Тактик (Земляной, Орлов) - страница 161

Русский был настоящим знатоком и ценителем чайной церемонии — в этом не осталось никаких сомнений. Подав ему с поклоном блюдечко с омогаси [179], дайса не удержался:

— Покорно прошу простить мою темность и необразованность, Рогиноффу-сан, но нельзя ли узнать: слагают ли в России стихи к чаю, и если да, то танка, хайка или иную форму?

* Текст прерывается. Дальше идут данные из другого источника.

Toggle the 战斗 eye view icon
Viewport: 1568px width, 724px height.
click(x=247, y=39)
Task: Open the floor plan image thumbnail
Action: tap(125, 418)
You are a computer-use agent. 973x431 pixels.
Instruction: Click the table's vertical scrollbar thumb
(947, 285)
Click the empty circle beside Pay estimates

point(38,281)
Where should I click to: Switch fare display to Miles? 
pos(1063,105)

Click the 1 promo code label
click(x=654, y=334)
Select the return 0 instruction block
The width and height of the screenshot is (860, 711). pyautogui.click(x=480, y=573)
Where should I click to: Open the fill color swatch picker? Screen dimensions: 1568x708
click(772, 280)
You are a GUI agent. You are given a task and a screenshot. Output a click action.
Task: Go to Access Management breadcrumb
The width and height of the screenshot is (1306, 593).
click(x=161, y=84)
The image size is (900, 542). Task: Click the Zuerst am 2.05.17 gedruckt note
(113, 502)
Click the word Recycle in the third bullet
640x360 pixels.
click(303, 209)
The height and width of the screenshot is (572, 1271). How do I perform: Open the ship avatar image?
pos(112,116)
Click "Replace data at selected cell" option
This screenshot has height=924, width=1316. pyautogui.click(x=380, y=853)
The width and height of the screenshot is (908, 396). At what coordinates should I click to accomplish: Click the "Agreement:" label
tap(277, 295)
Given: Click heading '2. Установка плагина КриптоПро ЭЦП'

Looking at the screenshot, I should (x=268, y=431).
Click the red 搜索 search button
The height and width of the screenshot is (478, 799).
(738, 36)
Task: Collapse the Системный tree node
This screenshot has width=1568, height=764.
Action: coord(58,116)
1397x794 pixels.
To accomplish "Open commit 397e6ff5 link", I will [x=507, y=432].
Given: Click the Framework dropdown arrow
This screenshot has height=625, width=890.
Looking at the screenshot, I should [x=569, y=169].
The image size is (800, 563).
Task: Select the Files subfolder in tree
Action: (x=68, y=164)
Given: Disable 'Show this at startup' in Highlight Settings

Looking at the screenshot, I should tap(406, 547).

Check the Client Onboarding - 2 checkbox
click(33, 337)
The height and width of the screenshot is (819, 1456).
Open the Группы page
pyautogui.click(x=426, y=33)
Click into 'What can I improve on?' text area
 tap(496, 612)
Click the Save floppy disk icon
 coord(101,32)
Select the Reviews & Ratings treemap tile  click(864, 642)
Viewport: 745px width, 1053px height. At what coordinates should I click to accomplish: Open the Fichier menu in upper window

Логинов чуть не подавился горячей горькой жижей, услышав вопрос о стихах. Ну есть что-то. Как же это там было? «У самовара я и моя Маша…» А дальше? Ничего в голову не идет. От злости на японцев, так обманувших его надежды на нормальный чаек, он выдал слышанное им в его дворе:

Девки в речке п…ы мыли,

А робята воду пили.

Они думали, что чай

Вот и пили невзначай.

Майор выслушал перевод, помолчал, явно медитируя, а затем произнес нараспев короткое стихотворение сложной, необычной формы, однако же не лишенное приятности. Кендзобуро вопросительно посмотрел на переводчика. Тот замешкался, пытаясь осилить перевод и, наконец, провозгласил:

Молодые воины пили чай,

А юные девы купались в реке.

Но вид их обнаженных прелестей

Не отвлек воинов от церемонии.

Слушая эти мудрые и глубокие строки, Кендзобуро едва не прослезился — так тронули его эти стихи северных союзников. Он снова низко поклонился гостю и, возможно, другу, отдавая дань уважения его мудрости, воспитанности и образованности.

Майор не сомневался, что после такого «перла» полковник отпустит его в батальон, где можно будет, наконец, выпить нормального чая, но японец почему-то низко-низко поклонился и снова протянул ему чашку. Логинов вздохнул: пытка продолжалась…

Младший лейтенант Антон Павликов последний раз шкрябнул по днищу котелка ложкой, подбирая остатки гречки со свиной тушенкой. Рядом с ним сидел на коленях сёи [180]

Юрисима Тадаеси, который уже расправился со своей порцией и теперь с любопытством смотрел на своего союзника-росске. «До чего же огромные порции у этих северян, — размышлял Юрисима. — Как он может съесть так много? Ведь он разделил свой паек со мной пополам, а я уже и половиной наелся так, что с трудом дышу».

Павликов тем временем отломил от половины ржаной буханки добрый кусок и вытер днище котелка от горячего ароматного жира. Прожевал хлеб, отодвинул в сторону пустой котелок и повернулся к союзнику-японцу:

— Чаем запьем, или сразу уж твое попробуем? — осведомился он.

Павликов принадлежал к той счастливой людской породе, которой легко даются чужие языки, даже совершенно непохожие на свой родной. После Западного фронта и разгрома Польши он был отправлен на ускоренные курсы младших командиров, получил кубарь в петлицы, убыл вместе со своей дивизией на Дальний восток и неожиданно для себя угодил в группу, изучавшую японский язык. Который и изучил в объеме, не достаточном для чтения стихов Басё или «Сказания о роде Тайра», но вполне удовлетворительном для общения как в бою, так и в быту.